El regreso a clases presenciales al 100% es un reto interesante. Los estudiantes se han ido integrado a las aulas principalmente en las materias y en las prácticas de laboratorio, algunos tuvieron que experimentar el esperar las asignaturas prácticas por el tema de la pandemia, pero el retorno lo vieron con mucha alegría, con beneficios para el desarrollo de su perfil profesional, así lo mencionó Gabriela Lechuga Blázquez, coordinadora de Proyectos Estratégicos y Procesos Transversales de la Vicerrectoría Académica de UPAEP.

Desde sus oficinas ubicadas en el estado de Puebla, la también profesora de pedagogía comentó a El Economista que han detectado diversos retos, “hay estudiantes que por situaciones económicas o de salud siguen aprovechando la modalidad híbrida y no regresan al campus. El gran reto es que los estudiantes de posgrado y universitarios recuerden y reconozcan que sus estudios en UPAEP son en modalidad presencial y a partir del semestre que inicia en la primavera del 2022”, dijo Lechuga.

Mencionó que en algunos casos, algunos chicos, por los propios procesos que se viven en tiempos pandémicos tienen miedo de regresar a la convivencia, en algunos casos muestran síntomas de depresión, circunstancias que les impiden integrarse nuevamente a su vida escolar y en algunos de los casos les ha resultado más cómodo tener clases de manera virtual.

“Para la primavera del 2022 ya hemos comentado con los estudiantes la necesidad de venir presencialmente, seguirá siendo una presencialidad flexible, pero todas las asignaturas se darán presencial y sólo en casos extraordinarios donde se presente un caso de contagio o de enfermedad se podrá utilizar la modalidad híbrida siendo el porcentaje menor, solo en casos extraordinarios”, dijo la coordinadora de Proyectos Estratégicos de la Vicerrectoría Académica de UPAEP.

Clases virtuales

La experiencia de las clases virtuales se detonó como cualquier crisis en la vida de las personas como oportunidades de crecimiento. “A partir del 20 de marzo del 2020, la UPAEP no detuvo su labor de su proceso de formación y del logro del perfil de egreso de nuestros estudiantes.

“Se nos solicitó a los profesores que participamos en UPAEP continuar con la formación de los estudiantes a través de las plataformas de blackboard collaborate, así fue como los estudiantes continuaron su proceso de formación a lo largo de estos meses.

“En las clases virtuales hubo un reto que se tuvo que sobrepasar con respecto a la planeación didáctica a la implementación de aplicaciones de estrategias de enseñanza-aprendizaje que facilitaran a que el profesor pudiera tener la atención captada de sus estudiantes y que continuara con su formación, por ello los profesores fueron capacitados para el uso de herramientas a través del área de desarrollo humano”.
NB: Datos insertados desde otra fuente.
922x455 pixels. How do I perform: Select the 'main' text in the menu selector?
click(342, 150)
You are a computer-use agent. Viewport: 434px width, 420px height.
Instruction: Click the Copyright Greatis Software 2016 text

Gabriela Lechuga explicó que para las clases se integró una tecnología en 176 salones que se encuentran en todos los campus, en los 109 laboratorios, en las 27 salas de cómputo, que componen la infraestructura de la universidad y en seis salones que se utilizan específicamente para videoconferencias.

“Cada uno de estos salones y laboratorios se adaptó con una cámara, una bocina especial y eso permitió que cada uno de los profesores imparta cada una de las sesiones desde su salón, dejando abierta la invitación a cada uno de los alumnos para que se reincorporaran de manera presencial.

“El uso de la infraestructura de cada salón que se dio de manera presencial a cada profesor, en el contexto de bioseguridad, el cuidado y contención a través de la orientación educativa frente al temor que podía enfrentar un profesor o un estudiante al regresar a la presencialidad”, concluyó.